Start of RECORDS SHOWN

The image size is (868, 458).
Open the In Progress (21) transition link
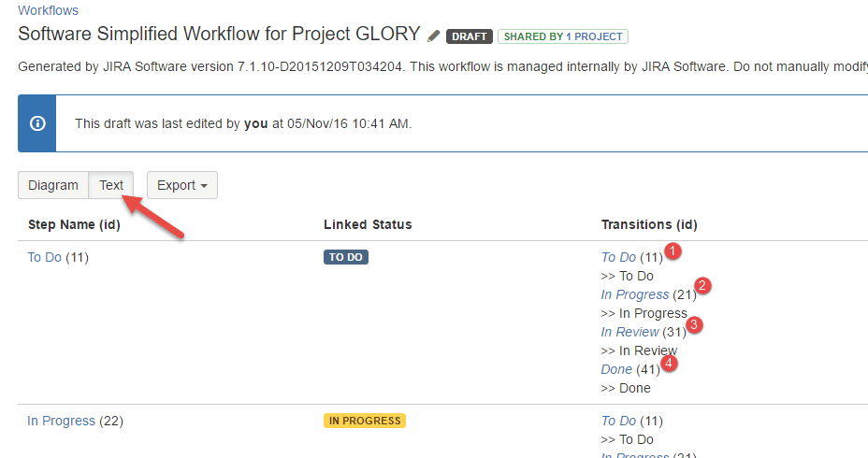635,294
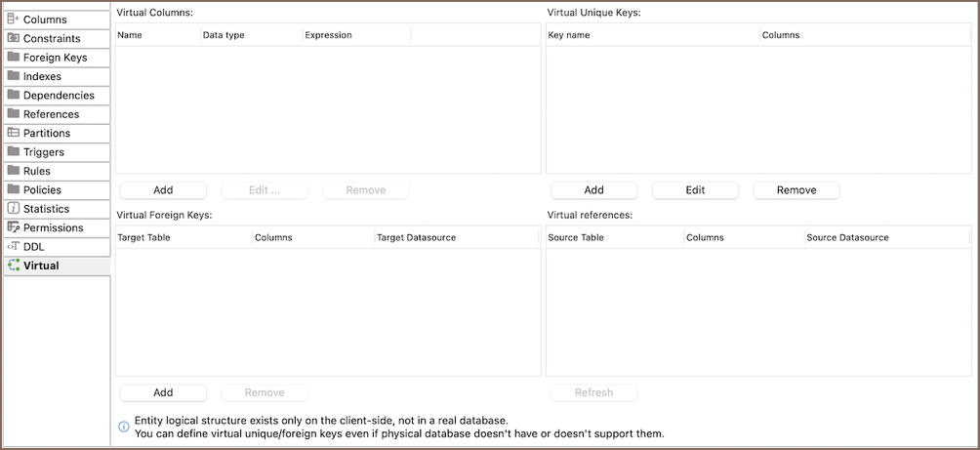Click the Constraints tab icon

coord(14,38)
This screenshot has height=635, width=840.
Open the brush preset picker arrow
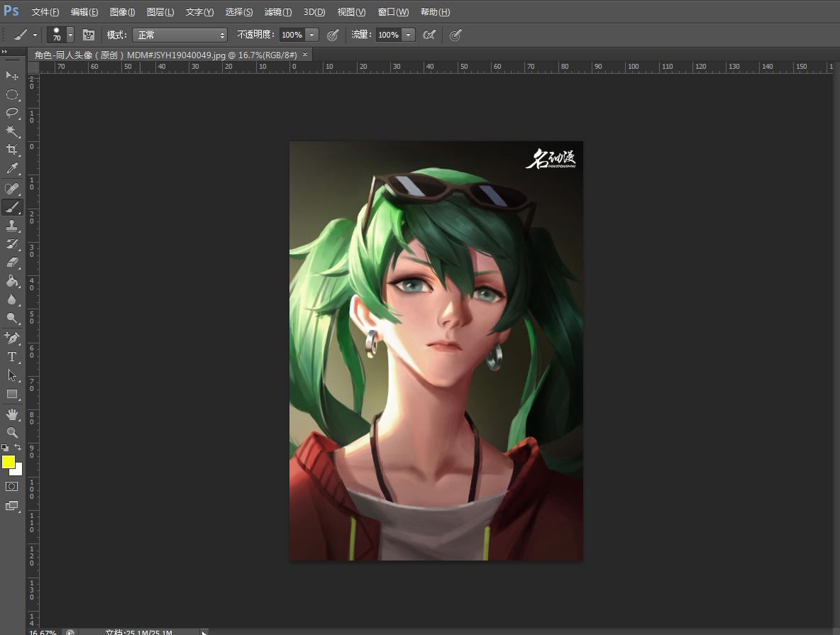pyautogui.click(x=70, y=35)
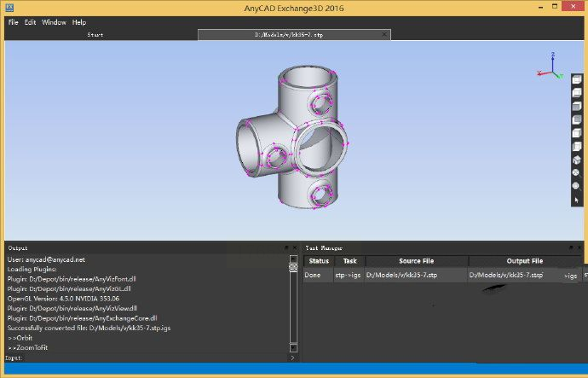Open the File menu

[x=13, y=21]
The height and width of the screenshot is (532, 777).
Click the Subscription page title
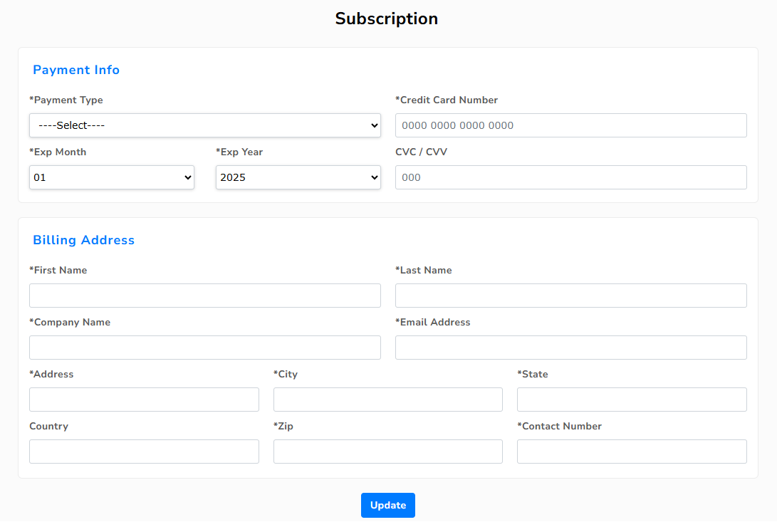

End of RECORDS SHOWN

Down to the last line, reproduce the material above exactly; skip its images.

The image size is (868, 458).
Open the In Progress (21) transition link
635,294
Click the Constraints tab icon

coord(14,38)
This screenshot has height=635, width=840.
Open the brush preset picker arrow
pyautogui.click(x=70, y=35)
Open the File menu

[x=13, y=21]
The height and width of the screenshot is (532, 777).
Click the Subscription page title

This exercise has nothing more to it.